-- Records --

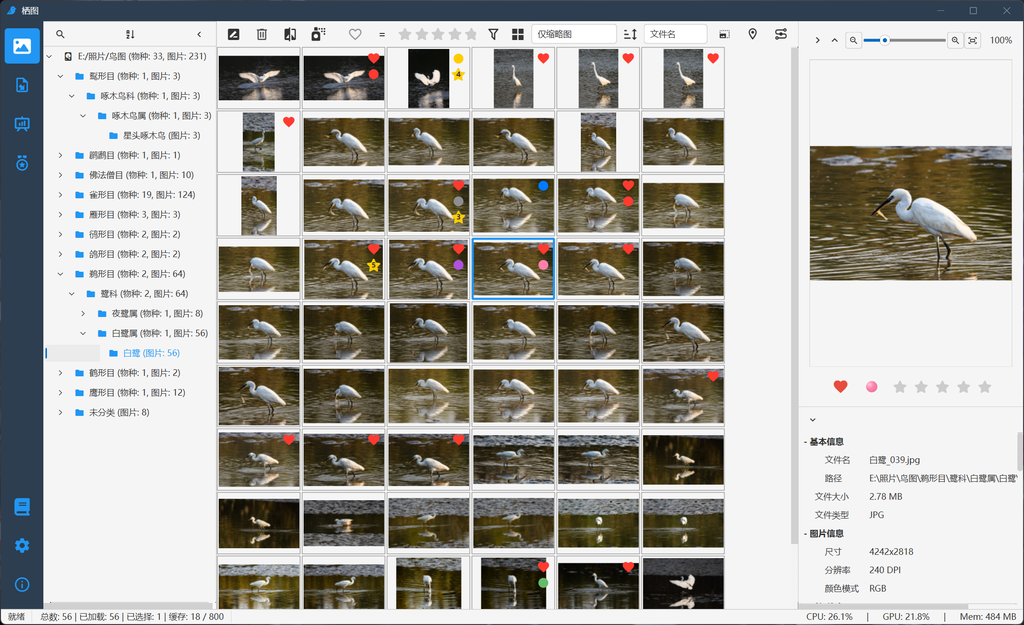Click the fit-to-window icon in preview
Image resolution: width=1024 pixels, height=625 pixels.
972,40
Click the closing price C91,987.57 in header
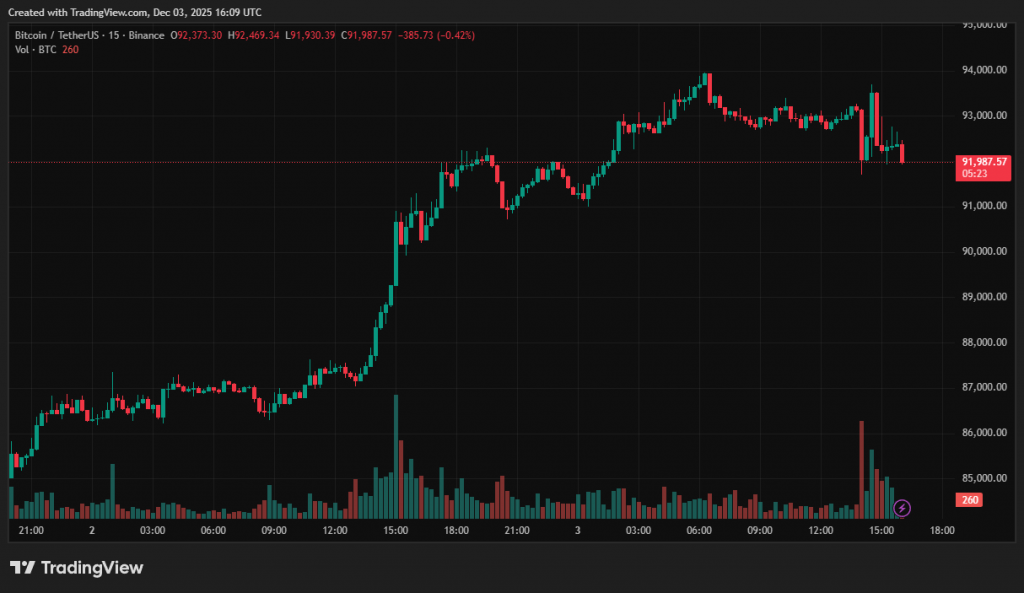The image size is (1024, 593). pyautogui.click(x=367, y=35)
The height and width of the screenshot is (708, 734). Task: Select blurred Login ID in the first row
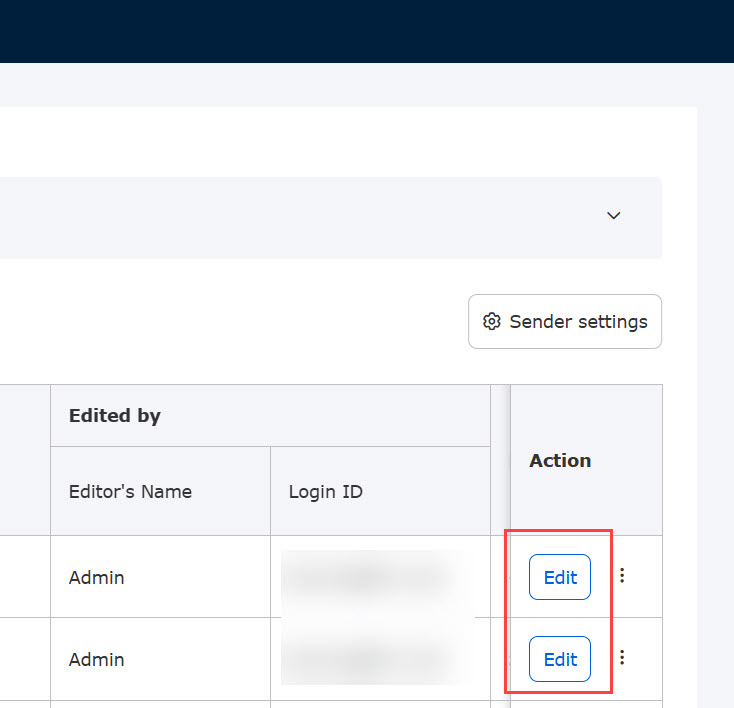tap(377, 577)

-- Task to carry out --
From the line containing "Click the closing price C91,987.57 in header" down to the last line of the data above, transcribe exactly those lines and no others; omit the pictures.

-- Exercise answer --
Click the closing price C91,987.57 in header
The image size is (1024, 593). pyautogui.click(x=367, y=35)
The height and width of the screenshot is (708, 734). Task: Select blurred Login ID in the first row
tap(377, 577)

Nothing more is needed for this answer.